When the entire concept of some of the most famous museums is based on the desire to showcase the extent of Imperial power, it is easy to understand why discussions of how to move towards post-colonial narratives are still unresolved. How can and should we change the stories to do proper justice to the peoples whose histories are fragmentally captured in museum cases? Each speaker at this symposium represented organisations who are moving ideas about what a post-colonial narrative can look like, from theory to practice.

Say “colonialism” in a museum context, and thoughts tend towards the debates which rage around who artefacts in museum collections should be said to belong to. With experience both in London’s Victoria and Albert Museum and BAME representation group Museum Detox, Priya Khanchandari was perfectly placed to critique how museums across Britain currently present their objects. How to make sure fair representation is given to the people left out by traditional structures, meanwhile, is explored by Holly Tebbutt and Ali Eisa from Autograph ABP. The organisations’s approach to filling in “absences of representation” – a term referring to both artists and subjects – is part advocacy, part guidance on how institutions can make the most of resources they already have. Eisa’s story of the impact of their work on people from marginalised groups is a powerful statement on why post-colonial thinking is important for museums.

How to move beyond Imperialist narratives is a question with international implications; not only an issue for the colonisers, but also the colonised.

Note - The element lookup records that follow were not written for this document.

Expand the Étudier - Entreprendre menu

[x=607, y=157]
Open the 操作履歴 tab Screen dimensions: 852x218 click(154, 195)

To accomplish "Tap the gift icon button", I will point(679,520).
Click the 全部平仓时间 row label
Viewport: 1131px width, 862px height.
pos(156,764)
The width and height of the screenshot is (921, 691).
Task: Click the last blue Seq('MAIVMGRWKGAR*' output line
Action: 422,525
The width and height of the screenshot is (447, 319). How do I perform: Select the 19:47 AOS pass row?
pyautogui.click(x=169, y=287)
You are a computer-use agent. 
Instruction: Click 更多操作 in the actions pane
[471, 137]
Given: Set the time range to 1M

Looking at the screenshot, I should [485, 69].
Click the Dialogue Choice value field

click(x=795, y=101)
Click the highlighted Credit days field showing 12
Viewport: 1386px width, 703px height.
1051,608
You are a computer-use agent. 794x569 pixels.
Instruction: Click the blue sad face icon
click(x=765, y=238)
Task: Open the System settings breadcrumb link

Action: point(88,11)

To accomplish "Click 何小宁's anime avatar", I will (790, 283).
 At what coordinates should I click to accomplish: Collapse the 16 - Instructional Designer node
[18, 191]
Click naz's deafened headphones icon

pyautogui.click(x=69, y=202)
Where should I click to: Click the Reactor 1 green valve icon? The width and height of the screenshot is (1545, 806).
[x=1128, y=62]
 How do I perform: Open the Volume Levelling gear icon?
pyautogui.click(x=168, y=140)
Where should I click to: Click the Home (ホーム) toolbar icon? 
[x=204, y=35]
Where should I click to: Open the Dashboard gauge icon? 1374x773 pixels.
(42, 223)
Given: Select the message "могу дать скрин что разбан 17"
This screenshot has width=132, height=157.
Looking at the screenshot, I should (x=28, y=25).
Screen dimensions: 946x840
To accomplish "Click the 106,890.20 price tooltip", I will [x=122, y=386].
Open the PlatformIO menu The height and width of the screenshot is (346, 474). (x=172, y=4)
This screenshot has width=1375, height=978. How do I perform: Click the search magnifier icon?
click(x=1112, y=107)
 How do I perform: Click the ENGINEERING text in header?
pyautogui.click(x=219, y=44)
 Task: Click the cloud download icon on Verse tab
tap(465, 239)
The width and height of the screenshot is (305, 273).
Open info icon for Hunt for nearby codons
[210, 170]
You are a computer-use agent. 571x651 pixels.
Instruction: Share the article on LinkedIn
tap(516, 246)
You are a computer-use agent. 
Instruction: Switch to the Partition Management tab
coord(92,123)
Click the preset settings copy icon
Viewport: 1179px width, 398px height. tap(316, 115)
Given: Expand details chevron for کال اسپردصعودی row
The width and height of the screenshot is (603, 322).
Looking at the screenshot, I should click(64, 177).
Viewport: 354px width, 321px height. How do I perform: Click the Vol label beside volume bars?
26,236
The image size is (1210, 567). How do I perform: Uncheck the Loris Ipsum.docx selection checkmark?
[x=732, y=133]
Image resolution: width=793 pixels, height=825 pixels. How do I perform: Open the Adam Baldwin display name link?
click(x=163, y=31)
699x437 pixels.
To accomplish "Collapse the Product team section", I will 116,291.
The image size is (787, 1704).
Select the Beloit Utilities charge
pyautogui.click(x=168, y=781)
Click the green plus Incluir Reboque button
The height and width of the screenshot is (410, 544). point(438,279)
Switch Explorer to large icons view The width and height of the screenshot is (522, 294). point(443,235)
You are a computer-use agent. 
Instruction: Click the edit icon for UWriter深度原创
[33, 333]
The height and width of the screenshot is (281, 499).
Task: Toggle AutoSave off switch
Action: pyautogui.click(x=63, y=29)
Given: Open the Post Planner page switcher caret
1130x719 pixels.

First speaker Catherine C. Cole from the Commonwealth Association of Museums discussed what steps museums are taking to become relevant for the societies they exist in now; by working with the Commonwealth’s 2018 themes of fairness, sustainability, prosperity and security, she described how museums across the Commonwealth are creating campaigns and public outreach projects based around their relevance for reframing national identities.

One of the most sensitive talks told a story from a nation where questions of what “post-colonialism” even means are unresolved. Professor Graham Black and Dr Chris Reynolds from Nottingham Trent University have been working with Northern Ireland’s Ulster Museum on how to deal with what their talk calls a “difficult past”. How to tell the story of the Troubles in a country which may have a shared past, but not necessarily a shared memory about how events are interpreted, is a challenging terrain which they are committed to approaching in an ethical way, critiquing without blame. More than once, Black and Reynolds made the point that museums, unlike politics, are a trusted space in which this can happen – the vital point as to why all the approaches discussed today need to be shared, learned about and learned from.

In a post-Brexit era, questions of who is represented, and how, is perhaps more important than at any other time in the last fifty years. When many see politics as creating a climate of hostility, museums can use their powerful positions to responsibly critique accepted narratives. Colonialism may be dead, but museums can help us figure out what comes next.

This symposium took place at the museum of Liverpool in April.

Julia Johnson is a writer based in Liverpool, interested in how engagement with art can be opened up to the widest possible audiences.